Long, long ago… In a galaxy far, far away… Luke Skywalker, I mean Zac, meets this girl who needs to catch a ride to Mars…

(Okay, end the scrolling… This is getting silly)

This story is about the destruction of Mars by the Death Star. Okay, there’s no Death Star. But still. I mean the similarities are staggering. But Mars is actually doomed to be wiped out by some solar storm, or some such shit. And the princess has the magic technology to save the planet.

Okay, she’s not really a princess. Sana is just a really rich girl, with really rich and brilliant parents. They developed the technology to save an entire planet with self-replicating nano-thingies.

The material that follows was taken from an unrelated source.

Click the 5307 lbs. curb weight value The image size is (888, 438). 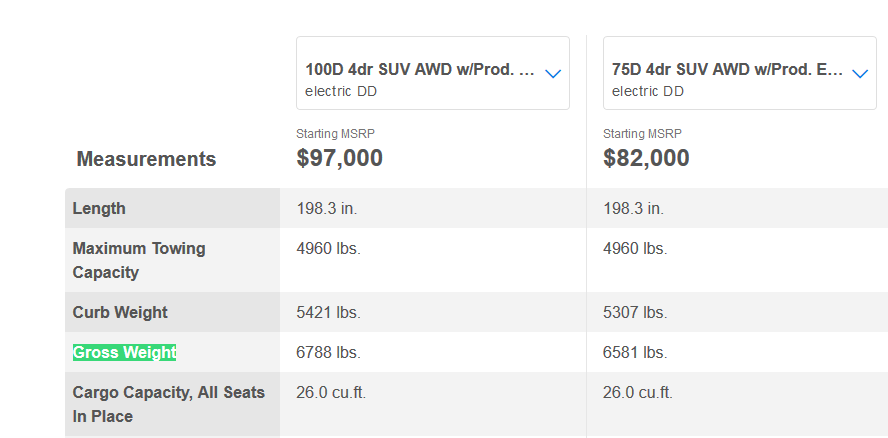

And Sana is wandering around a space port with this nano-tube that’s worth billions.

In comes the nerf herder. He agrees to take her to Mars for a bajillion credits, because he’s a selfish cunt, just like Han Solo. And of course he owes some kind of debt to the mob boss at the space station. Just like the cantina scene in fucking Star Wars.

Zac and Sana flee to the Millennium Falcon, and barely escape the space station alive. But wait, the Darth Vader and Boba Fett butt baby is hot on their trail. He’s a fucking killing machine on a rampage, and he will stop at nothing to get the precious nano-tube.

Really, nothing can stop this fucking guy. He’s one strong butt baby, that’s for sure. I mean, his spaceship slams head-on with a fucking asteroid, exploding and shattering to pieces, and this fucking guy survives to continue the chase. He’s like the goddamn Terminator, this guy.

I could go on and on, because this really is a great story. It would have been five stars for sure, if it didn’t remind me so much of Star Wars. But it’s still a fun story to read, and I would highly recommend it to anyone who loves science fiction.